The application process for these students is rigorous and administered through the cooperation of the Dallas Bar and high school guidance counselors. The students must complete an application, submit letters of recommendation and a writing sample, and participate in an interview with Dallas Bar attorneys. It is the goal of the program to place at least one student from each school with a law office. Of those students who are ultimately chosen for internships, a panel of attorneys and counselors meets to match them with the law office which they feel will provide the best fit. What this means is that firms and lawyers who agree to participate and take on a summer law intern will receive a student at the top of his or her class who has successfully navigated an incredibly selective application process. Of course, if you are interested in providing an internship to a student and you would like to be involved at this stage, you are absolutely welcome to participate in interviewing prospective students or choosing which student will be matched to your office.
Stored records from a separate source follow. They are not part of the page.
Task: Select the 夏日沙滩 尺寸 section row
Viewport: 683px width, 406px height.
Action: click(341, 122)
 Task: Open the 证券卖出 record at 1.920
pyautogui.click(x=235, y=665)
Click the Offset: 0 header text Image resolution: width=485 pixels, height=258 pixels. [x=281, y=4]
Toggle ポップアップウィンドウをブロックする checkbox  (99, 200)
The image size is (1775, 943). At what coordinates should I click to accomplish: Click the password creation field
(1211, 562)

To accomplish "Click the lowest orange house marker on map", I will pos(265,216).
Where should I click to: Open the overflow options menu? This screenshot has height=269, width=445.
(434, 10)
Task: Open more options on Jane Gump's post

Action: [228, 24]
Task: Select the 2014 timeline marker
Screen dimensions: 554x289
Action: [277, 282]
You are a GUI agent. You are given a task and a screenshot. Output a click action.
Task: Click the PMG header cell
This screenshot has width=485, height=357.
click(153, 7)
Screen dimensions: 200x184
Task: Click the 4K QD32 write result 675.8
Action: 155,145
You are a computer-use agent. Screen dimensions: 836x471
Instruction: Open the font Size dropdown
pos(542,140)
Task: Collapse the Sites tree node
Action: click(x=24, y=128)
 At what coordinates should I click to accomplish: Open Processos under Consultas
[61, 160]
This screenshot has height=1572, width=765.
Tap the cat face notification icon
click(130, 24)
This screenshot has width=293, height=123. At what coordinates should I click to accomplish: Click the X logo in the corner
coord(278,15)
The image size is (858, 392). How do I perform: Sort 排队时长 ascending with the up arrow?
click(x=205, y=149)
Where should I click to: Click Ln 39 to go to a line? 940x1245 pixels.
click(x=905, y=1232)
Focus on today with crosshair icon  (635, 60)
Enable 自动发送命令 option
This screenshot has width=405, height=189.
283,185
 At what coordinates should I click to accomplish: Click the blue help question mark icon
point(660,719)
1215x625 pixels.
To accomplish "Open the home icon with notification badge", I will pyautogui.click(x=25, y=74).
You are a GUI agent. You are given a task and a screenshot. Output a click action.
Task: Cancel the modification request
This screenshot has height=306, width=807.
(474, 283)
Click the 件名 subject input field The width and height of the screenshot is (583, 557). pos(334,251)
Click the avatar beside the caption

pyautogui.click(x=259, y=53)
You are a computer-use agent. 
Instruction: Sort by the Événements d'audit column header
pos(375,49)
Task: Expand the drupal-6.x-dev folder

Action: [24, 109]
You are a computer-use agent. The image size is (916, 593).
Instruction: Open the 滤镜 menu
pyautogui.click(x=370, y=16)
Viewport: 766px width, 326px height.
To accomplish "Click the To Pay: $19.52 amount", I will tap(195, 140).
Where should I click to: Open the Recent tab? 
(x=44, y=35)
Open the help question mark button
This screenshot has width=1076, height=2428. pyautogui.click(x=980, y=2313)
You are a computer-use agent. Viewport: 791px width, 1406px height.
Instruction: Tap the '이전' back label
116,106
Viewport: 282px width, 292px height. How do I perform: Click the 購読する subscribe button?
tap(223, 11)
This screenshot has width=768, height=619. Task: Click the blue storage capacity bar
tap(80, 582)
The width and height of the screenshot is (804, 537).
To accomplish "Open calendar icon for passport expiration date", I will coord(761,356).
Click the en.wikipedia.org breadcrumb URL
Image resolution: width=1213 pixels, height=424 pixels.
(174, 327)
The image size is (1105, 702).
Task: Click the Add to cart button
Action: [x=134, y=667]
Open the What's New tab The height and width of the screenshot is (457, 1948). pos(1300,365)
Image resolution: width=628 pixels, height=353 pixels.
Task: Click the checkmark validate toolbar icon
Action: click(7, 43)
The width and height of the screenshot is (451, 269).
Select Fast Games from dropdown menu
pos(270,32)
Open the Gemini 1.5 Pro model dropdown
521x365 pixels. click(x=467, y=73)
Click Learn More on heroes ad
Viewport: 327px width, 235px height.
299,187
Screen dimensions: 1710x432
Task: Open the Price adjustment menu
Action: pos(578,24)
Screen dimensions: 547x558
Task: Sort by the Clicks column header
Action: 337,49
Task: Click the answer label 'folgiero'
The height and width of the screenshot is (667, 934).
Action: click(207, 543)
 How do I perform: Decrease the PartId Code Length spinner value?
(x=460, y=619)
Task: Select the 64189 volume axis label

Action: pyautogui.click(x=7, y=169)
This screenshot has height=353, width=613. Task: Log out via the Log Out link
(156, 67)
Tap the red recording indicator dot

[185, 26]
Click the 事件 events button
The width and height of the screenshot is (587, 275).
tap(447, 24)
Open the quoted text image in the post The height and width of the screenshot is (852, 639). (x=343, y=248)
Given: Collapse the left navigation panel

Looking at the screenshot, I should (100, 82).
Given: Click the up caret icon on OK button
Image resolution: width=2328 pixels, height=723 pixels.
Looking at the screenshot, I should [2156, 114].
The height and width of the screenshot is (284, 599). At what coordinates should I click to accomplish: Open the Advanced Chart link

These students work for $8 an hour. They are excited for the opportunity, they are incredibly capable, and they are ready and willing to do any work you would ask them to do. As you might imagine, past participants in the program often talk about their proficiency (if not superiority) in the area of internet research. There is also a “feel-good” element of this program for you as you develop a mentoring relationship with the student, teach him or her about the law, and model what it means to be a lawyer.
The program also allows for lawyers and firms to sponsor these internships without actually accepting an intern. If you would like to contribute to the program but do not have a place for one of these students in your office, you can donate money to help pay for a student who can then be placed with a non-profit legal organization and provide them much needed assistance.
The Summer Law Intern Program will complete the interview process in the end of March, and will begin to match interns to offices in early April, so this would be the ideal time for you to agree to participate as a sponsor or employer, but the program will continue accepting employers and sponsors up to the summer. If you would like to participate, please contact Amy Smith at email@example.com.
The more time I spend at the Belo, visiting committees and sections, and talking to members who are doing exceptional work, the more I continued to be amazed by the great things our lawyers are doing. Thank you for your work and for your commitment to the practice and to our community.